— start of Extract —
Project Hail Mary 2026 Movie Review

Project Hail Mary 2026 Movie Review

Project Hail Mary 2026 Movie Review

It may have seemed like a risky move gifting Phil Lord and Christopher Miller – whose only live action movies were a pair of twentysomething Jump Streets over a decade ago – the keys to a $250 million budget sci-fi epic, which also has the damning label of ‘Amazon Studios Movie’ slapped on it, this was actually the left-field choice for our Top most anticipated movie of 2026 and, as it happens, it’s pulled off the impossible.
— end of Extract —
Write the next part of the Project Hail Mary movie review, starting right after its last sentence.
— start of Data excerpts —
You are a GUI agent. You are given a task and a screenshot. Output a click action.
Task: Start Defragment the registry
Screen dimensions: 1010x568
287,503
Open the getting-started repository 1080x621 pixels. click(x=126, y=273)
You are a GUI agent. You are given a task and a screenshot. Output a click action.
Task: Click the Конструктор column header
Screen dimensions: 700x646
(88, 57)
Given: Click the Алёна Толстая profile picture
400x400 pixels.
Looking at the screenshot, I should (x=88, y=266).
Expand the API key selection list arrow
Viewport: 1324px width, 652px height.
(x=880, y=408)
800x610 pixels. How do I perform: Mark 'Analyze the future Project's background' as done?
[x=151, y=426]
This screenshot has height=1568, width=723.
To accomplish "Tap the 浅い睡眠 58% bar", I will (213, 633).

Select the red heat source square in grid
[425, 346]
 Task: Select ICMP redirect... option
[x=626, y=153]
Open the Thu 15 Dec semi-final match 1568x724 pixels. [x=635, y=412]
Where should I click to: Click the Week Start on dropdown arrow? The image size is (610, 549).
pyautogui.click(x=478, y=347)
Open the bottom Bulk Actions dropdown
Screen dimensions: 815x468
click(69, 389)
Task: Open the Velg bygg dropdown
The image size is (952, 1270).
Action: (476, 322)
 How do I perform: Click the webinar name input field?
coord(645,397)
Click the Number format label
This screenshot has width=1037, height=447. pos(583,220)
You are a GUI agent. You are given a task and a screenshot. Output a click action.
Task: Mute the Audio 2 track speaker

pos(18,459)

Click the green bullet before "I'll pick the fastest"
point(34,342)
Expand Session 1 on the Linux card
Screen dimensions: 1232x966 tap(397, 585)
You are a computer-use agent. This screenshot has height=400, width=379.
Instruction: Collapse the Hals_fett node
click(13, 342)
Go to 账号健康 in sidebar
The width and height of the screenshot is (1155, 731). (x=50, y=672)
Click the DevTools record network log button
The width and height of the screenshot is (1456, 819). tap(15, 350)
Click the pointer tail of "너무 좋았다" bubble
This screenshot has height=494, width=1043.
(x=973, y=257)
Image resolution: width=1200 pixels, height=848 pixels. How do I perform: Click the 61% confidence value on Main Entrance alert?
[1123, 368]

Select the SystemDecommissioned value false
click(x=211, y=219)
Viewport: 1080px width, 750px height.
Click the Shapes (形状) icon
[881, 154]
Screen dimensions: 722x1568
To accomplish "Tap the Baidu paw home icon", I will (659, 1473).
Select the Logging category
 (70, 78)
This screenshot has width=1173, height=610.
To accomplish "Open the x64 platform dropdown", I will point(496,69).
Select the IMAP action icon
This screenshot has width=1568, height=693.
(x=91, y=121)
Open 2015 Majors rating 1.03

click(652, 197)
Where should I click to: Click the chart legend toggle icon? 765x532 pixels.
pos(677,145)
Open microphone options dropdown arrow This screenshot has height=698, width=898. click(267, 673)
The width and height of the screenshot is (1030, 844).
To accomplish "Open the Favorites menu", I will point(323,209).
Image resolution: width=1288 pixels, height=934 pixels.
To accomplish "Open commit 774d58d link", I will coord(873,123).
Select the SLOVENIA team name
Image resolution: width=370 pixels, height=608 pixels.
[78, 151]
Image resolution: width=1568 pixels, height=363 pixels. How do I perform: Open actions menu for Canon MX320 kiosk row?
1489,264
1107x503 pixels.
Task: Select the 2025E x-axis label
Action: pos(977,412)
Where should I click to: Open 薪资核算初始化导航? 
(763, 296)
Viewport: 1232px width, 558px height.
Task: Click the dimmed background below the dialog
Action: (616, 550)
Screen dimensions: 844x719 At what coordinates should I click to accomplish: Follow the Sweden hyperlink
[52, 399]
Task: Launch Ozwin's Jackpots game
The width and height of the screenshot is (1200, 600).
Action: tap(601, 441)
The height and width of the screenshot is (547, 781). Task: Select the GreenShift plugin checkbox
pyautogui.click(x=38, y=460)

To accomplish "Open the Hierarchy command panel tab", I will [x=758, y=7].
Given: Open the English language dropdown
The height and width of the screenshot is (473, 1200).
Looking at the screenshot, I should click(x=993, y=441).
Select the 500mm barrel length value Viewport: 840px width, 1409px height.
— end of Data excerpts —
Right answer »
Dr. Ryland Grace, a slightly hapless school teacher with some controversial physics theories in his past, finds himself waking up on an interstellar ship with scattered memories of how he got there, slowly putting together the pieces of a puzzle involving the end of the world… if he doesn’t succeed in doing whatever he’s supposed to be doing out there but can’t quite remember…

Of course, under the hood, there’s a lot more going on that makes this work than just 21 Jump Street and Amazon, the latter taking an impressive monetary gamble, but one which was arguably justified – crafting this year’s Interstellar, Gravity, The Martian, plus going one better in terms of the original vibe for the piece, one which will certainly prove divisive but is absolutely down to how much you dig Ryan Gosling’s charmingly goofy schtick. Lord and Miller are far more than just their live action credentials, having also done the boundlessly innovative The Lego Movie, with Lord writing the insanely great Spider-Man: Into the Spider-Verse and them both writing the sequels to both of those movies. And that’s just the directors.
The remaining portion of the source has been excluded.